(Records from a data collection)
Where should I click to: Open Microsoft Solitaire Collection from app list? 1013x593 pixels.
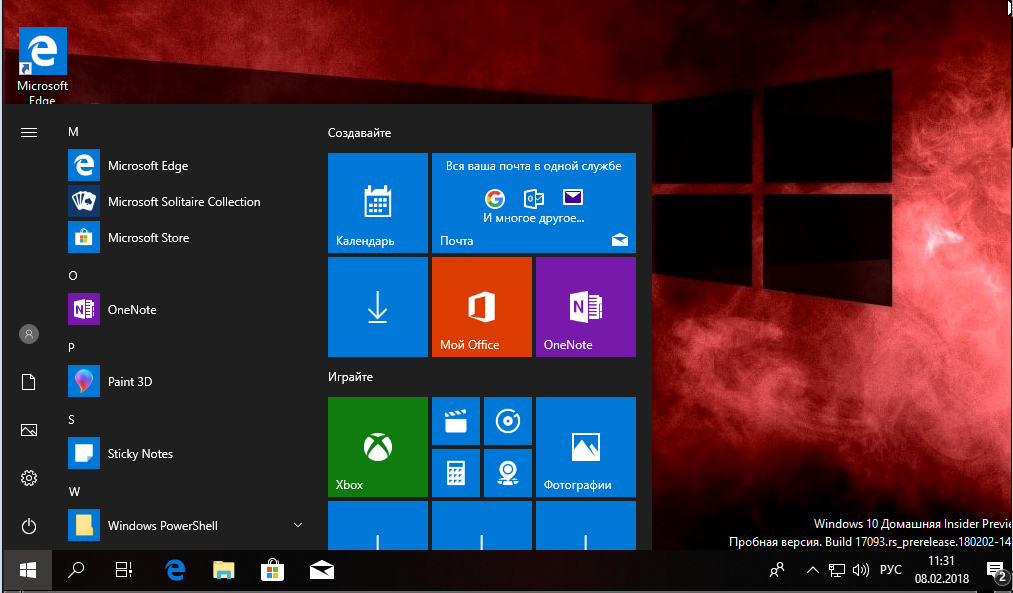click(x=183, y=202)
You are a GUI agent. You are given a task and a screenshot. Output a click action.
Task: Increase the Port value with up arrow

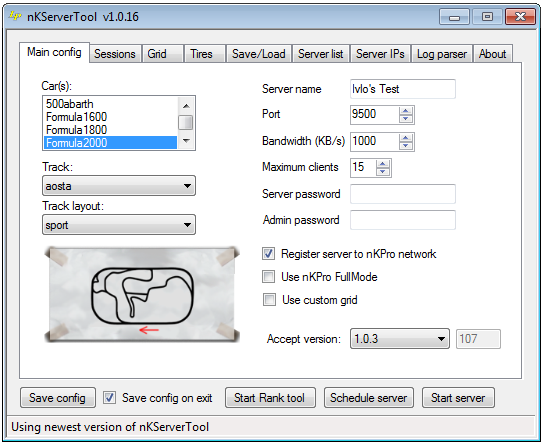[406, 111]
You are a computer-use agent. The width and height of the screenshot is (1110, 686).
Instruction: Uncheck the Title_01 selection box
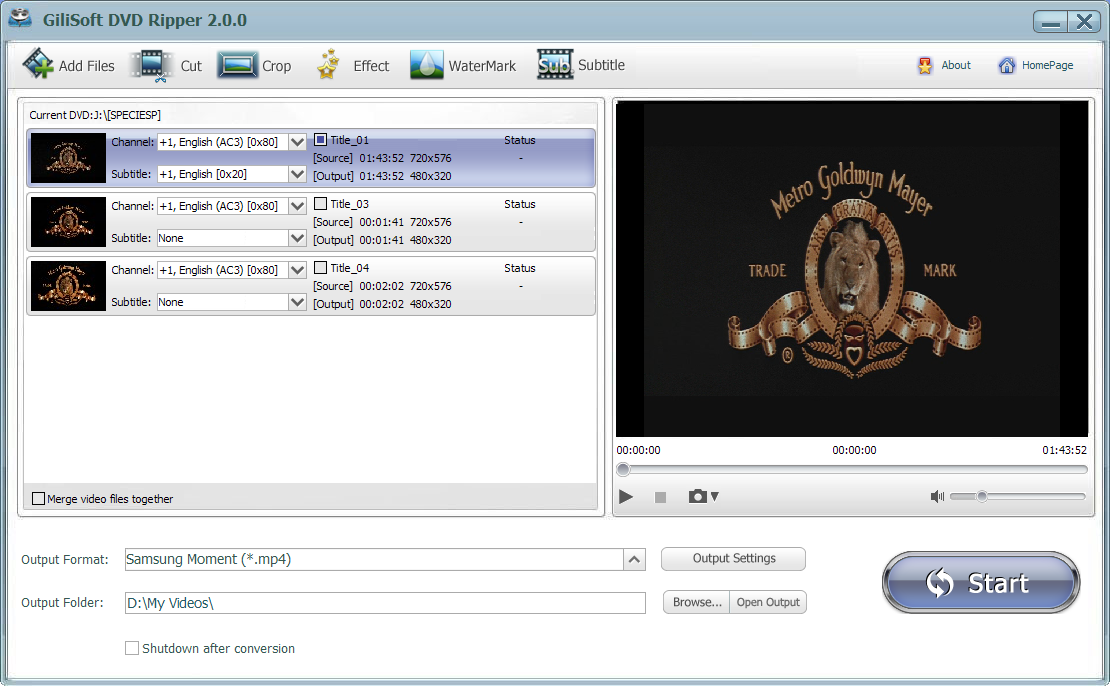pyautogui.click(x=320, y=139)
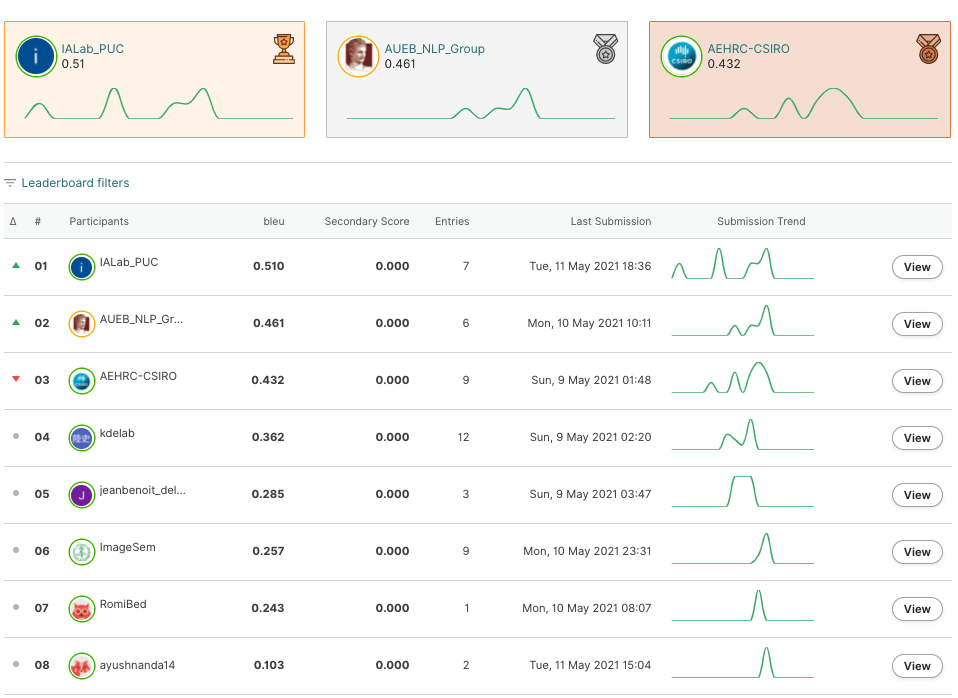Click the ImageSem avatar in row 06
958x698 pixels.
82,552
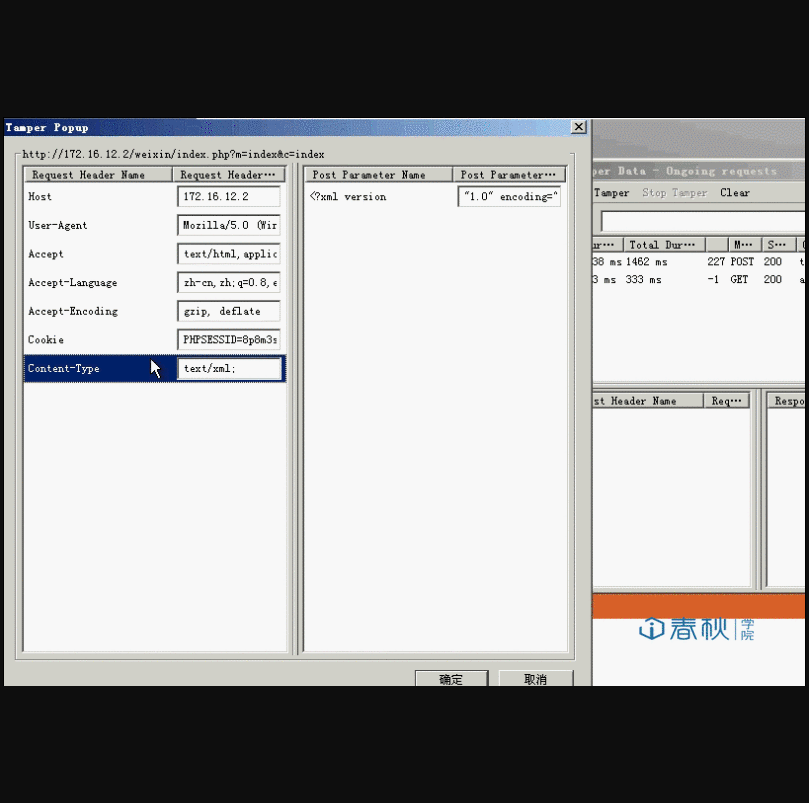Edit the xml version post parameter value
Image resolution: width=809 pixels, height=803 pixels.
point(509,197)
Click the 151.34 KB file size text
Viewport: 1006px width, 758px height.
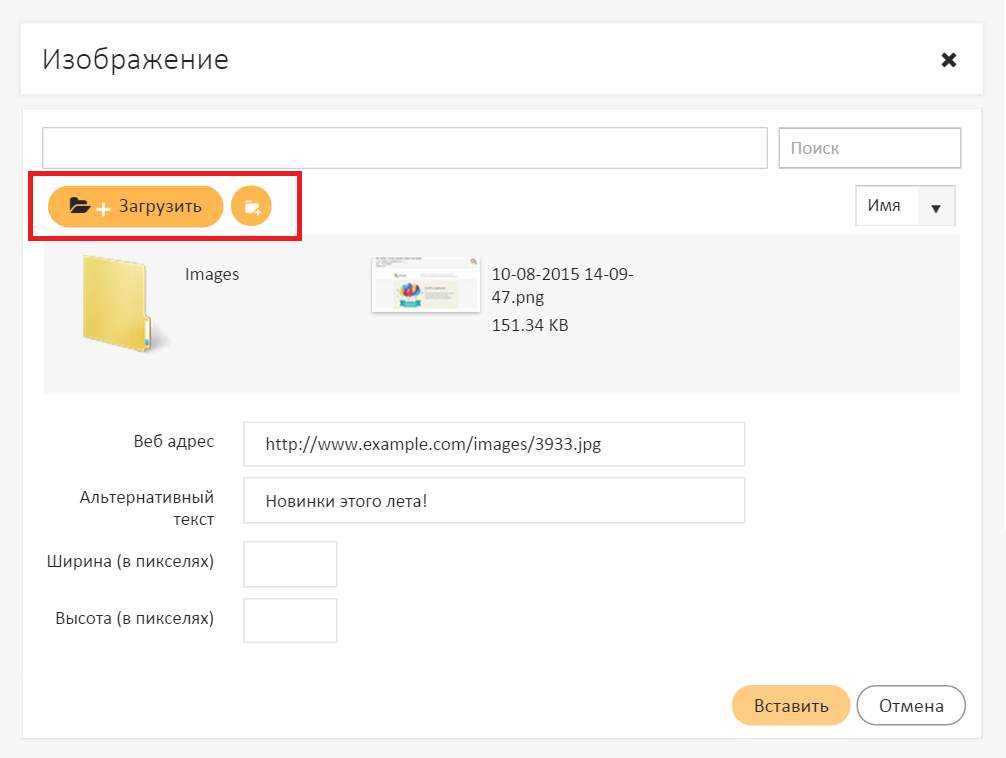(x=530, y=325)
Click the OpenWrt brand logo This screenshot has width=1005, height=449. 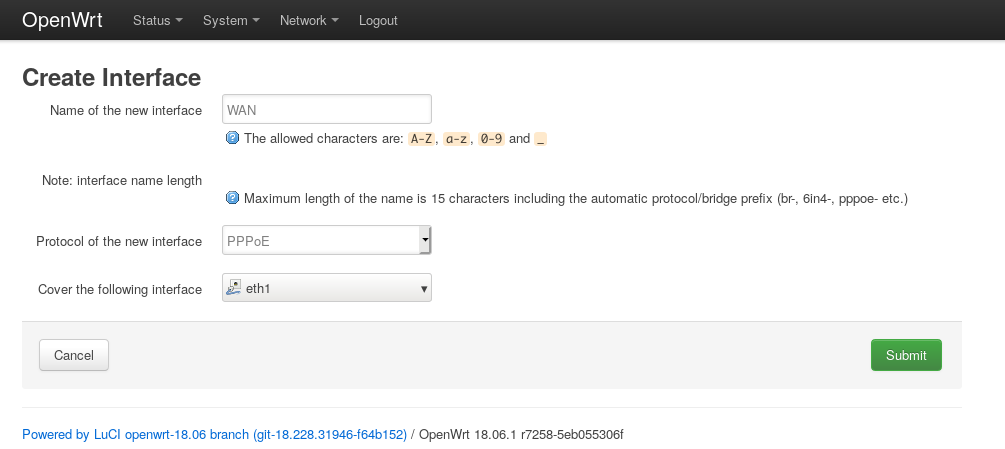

What the task requires:
Restate the data word for word, minus any images.

Output for this exercise:
Where should I click to: Open Microsoft Solitaire Collection from app list? 1013x593 pixels.
click(x=183, y=202)
You are a GUI agent. You are given a task and a screenshot. Output a click action.
Task: Increase the Port value with up arrow

[406, 111]
You are a computer-use agent. The width and height of the screenshot is (1110, 686).
Instruction: Uncheck the Title_01 selection box
pyautogui.click(x=320, y=139)
Click the ImageSem avatar in row 06
958x698 pixels.
82,552
Edit the xml version post parameter value
Image resolution: width=809 pixels, height=803 pixels.
point(509,197)
Click the 151.34 KB file size text
Viewport: 1006px width, 758px height.
(x=530, y=325)
Click the OpenWrt brand logo This screenshot has width=1005, height=449. 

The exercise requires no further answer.